Re: NIFI-7646 - Improve performance of MergeContent

Posted by Mark Payne <ma...@hotmail.com>.
Ryan,

It gets a bit more complex than this, because the flowfiles may not always be accessed/read sequentially in exactly the same order that they live on disk, there’s concurrent threads/disk accessed to consider, etc. But in the best case scenarios, yes that is accurate.

Keep in mind, though, that what you are comparing there is the performance of the disk accesses/reads, and that is, of course, not the entire picture.
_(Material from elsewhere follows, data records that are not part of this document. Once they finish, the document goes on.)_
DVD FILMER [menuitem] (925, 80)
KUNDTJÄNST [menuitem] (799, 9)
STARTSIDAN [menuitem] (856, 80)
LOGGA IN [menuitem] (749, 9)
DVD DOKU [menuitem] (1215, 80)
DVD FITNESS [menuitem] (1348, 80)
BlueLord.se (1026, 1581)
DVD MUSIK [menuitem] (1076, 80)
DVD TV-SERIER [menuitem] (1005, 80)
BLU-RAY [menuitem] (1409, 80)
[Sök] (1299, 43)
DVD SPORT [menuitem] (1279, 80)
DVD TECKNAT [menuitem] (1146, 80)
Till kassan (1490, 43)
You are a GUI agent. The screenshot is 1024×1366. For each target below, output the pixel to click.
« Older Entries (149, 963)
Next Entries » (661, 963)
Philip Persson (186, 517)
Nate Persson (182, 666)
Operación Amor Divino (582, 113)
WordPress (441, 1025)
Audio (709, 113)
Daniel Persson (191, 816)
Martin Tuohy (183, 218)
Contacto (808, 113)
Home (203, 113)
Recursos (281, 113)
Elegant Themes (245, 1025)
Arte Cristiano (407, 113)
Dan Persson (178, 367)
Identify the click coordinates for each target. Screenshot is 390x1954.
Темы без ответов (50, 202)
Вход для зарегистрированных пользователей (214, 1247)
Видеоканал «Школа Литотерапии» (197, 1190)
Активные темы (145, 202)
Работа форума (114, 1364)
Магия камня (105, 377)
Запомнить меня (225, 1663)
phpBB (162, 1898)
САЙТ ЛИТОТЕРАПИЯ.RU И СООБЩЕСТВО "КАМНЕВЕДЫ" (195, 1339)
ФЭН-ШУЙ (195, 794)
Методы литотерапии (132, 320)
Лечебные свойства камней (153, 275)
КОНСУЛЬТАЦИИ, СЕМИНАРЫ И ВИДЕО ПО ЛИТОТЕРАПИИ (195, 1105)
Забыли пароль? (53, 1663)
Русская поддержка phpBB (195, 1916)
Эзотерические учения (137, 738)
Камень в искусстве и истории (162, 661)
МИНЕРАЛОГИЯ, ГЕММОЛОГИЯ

Lots more going on under the covers, so if you see a performance improvement of 20x in reading the content, that won’t mean a 20x improvement in overall throughout.

But it sure won’t hurt! :)

-Mark

Sent from my iPhone

> On Apr 21, 2021, at 8:34 PM, Ryan Hendrickson <ry...@gmail.com> wrote:
> 
> https://issues.apache.org/jira/browse/NIFI-7646 - Improve performance of
> MergeContent / others that read content of many small FlowFiles
> 
> Hi,
>   In reference to the ticket above, released in 1.13, the descriptions
> says "if the FlowFile is small, say 200 bytes, the result is that we
> perform 2+ disk accesses to read those 200 bytes (even though 4K - 8K is a
> typical block size and could be read in the same amount of time as those
> 200 bytes)."
> 
>   To clarify, if the FlowFiles are never more than 1K, and the block size
> is 4k, does that mean this improvement will read 4 FlowFiles with the
> resources of 1?
> 
>   This would be a 4:1 improvement.  Or in the 200 byte scenario, it would
> be a 20:1 improvement?
> 
> Thanks,
> Ryan